- [GIVEN DATA]

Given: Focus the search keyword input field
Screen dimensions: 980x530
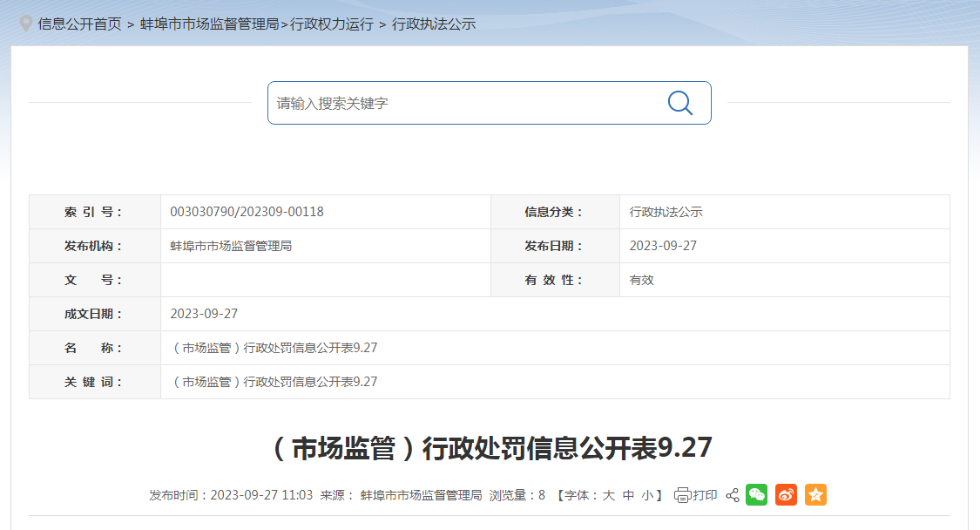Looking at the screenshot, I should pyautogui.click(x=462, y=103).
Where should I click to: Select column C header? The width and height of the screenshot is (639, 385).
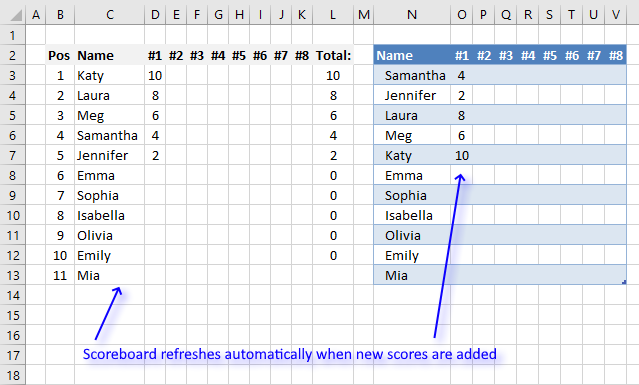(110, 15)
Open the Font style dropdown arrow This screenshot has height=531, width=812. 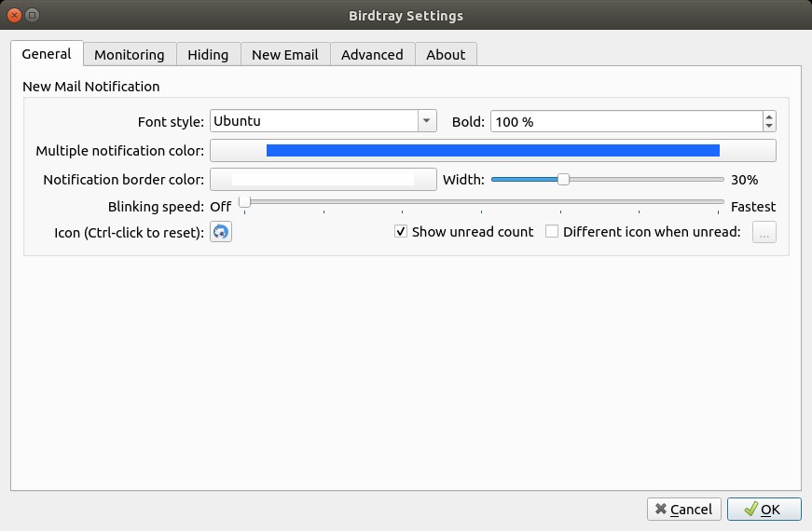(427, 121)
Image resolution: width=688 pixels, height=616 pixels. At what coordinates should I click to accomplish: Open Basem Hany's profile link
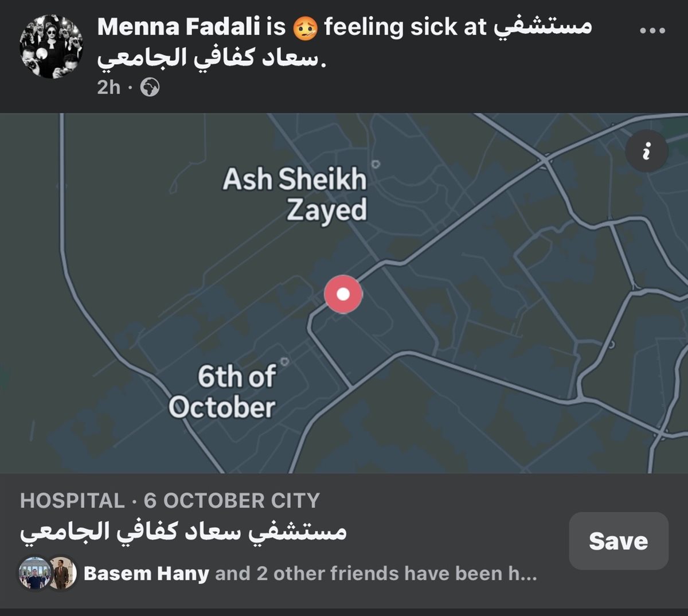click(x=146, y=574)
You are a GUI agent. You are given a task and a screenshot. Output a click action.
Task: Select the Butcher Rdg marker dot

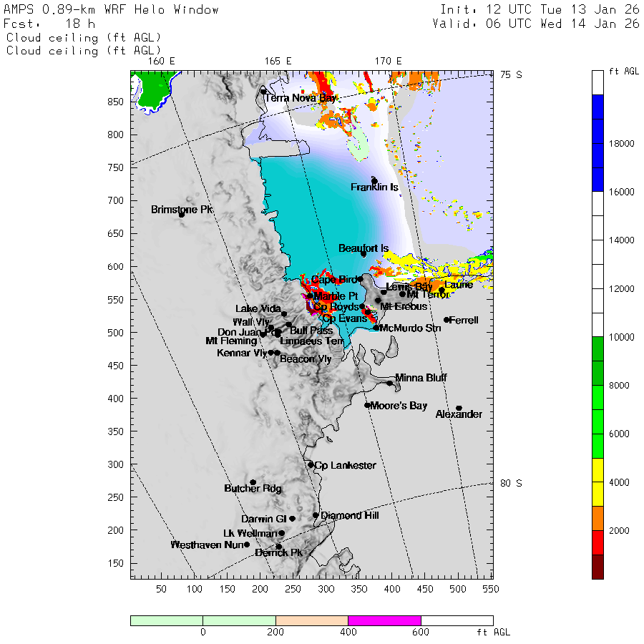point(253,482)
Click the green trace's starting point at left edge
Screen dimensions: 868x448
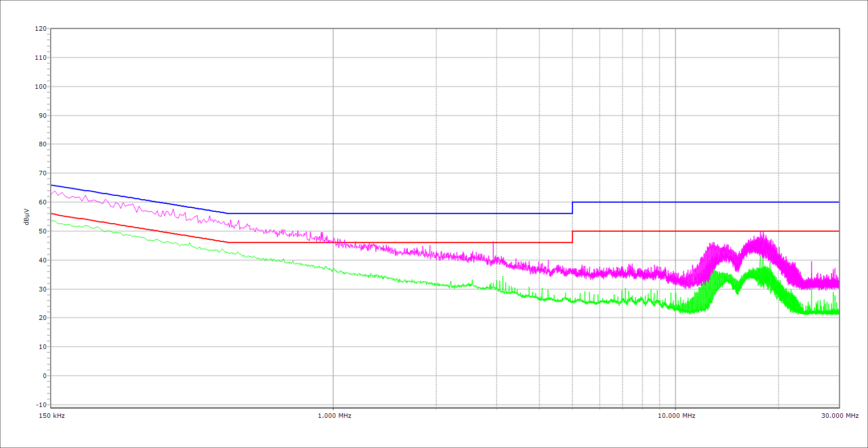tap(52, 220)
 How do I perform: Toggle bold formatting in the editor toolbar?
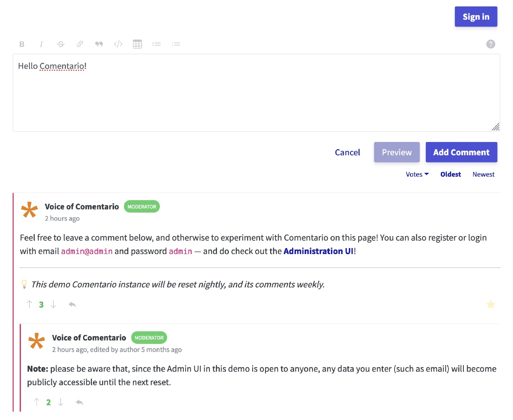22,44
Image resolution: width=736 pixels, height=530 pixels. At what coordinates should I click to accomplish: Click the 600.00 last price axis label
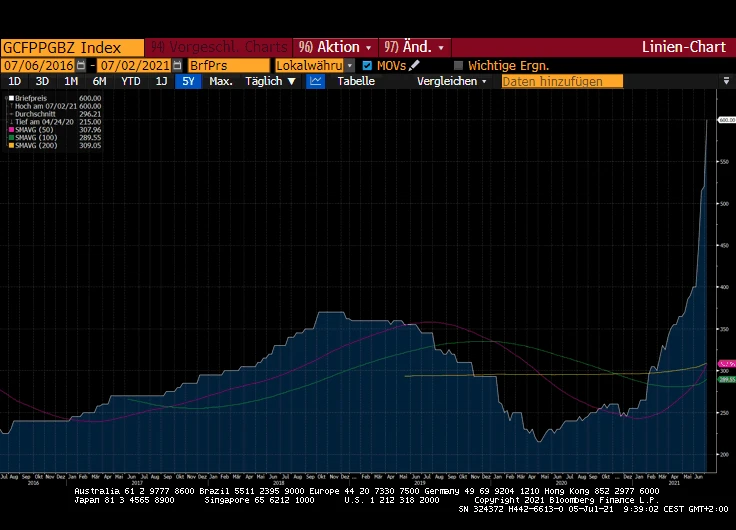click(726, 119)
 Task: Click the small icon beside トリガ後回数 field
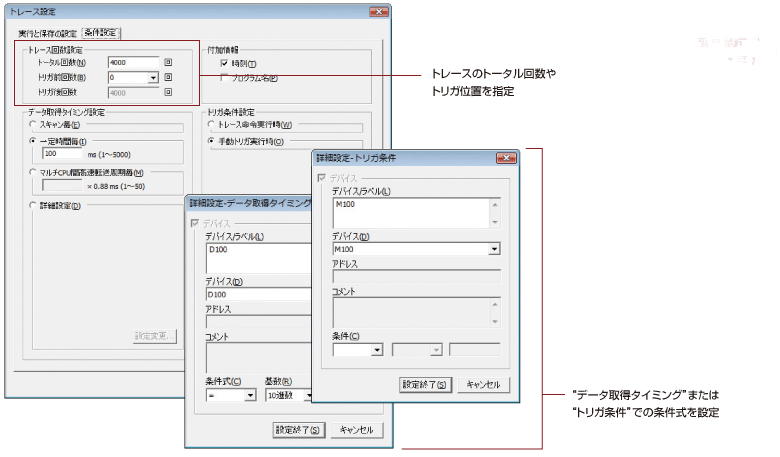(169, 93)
---
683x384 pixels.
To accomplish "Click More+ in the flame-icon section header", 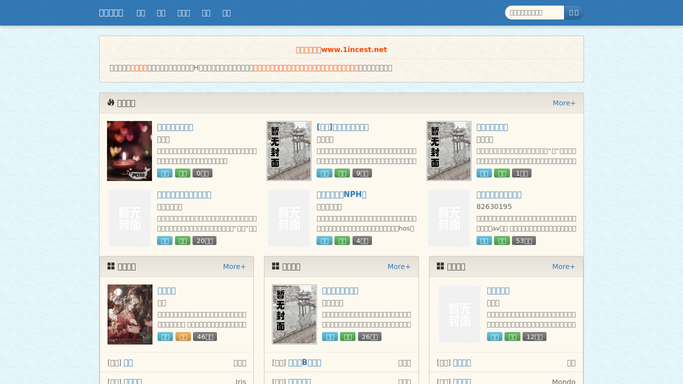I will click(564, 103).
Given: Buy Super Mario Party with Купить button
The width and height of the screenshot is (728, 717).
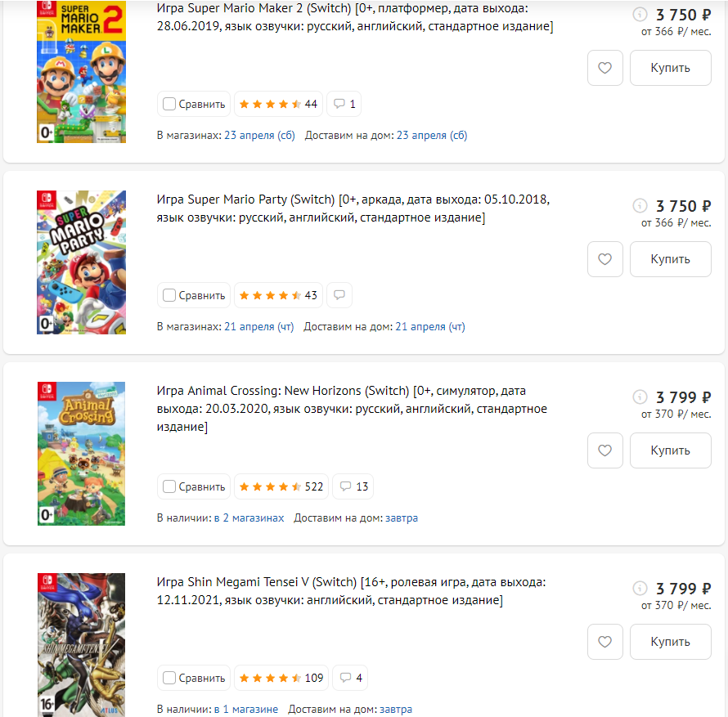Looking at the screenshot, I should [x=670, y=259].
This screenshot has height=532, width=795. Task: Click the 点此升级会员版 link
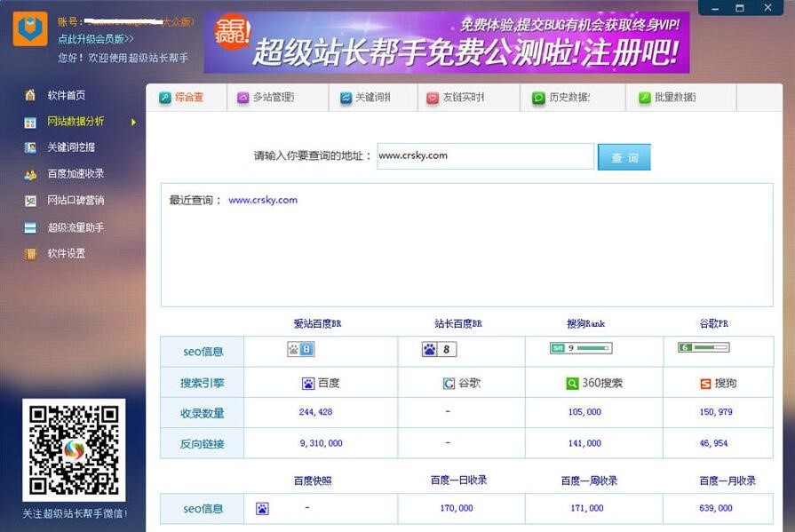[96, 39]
---
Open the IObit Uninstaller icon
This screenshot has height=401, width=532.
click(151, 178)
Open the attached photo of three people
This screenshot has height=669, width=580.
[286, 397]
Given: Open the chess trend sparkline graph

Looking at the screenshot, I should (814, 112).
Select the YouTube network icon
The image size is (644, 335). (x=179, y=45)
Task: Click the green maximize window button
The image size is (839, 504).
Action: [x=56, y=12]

- [TASK GOAL] Only the number is wanted: how many lines of the material contain the word "button"?

- [EXERCISE RESPONSE] 2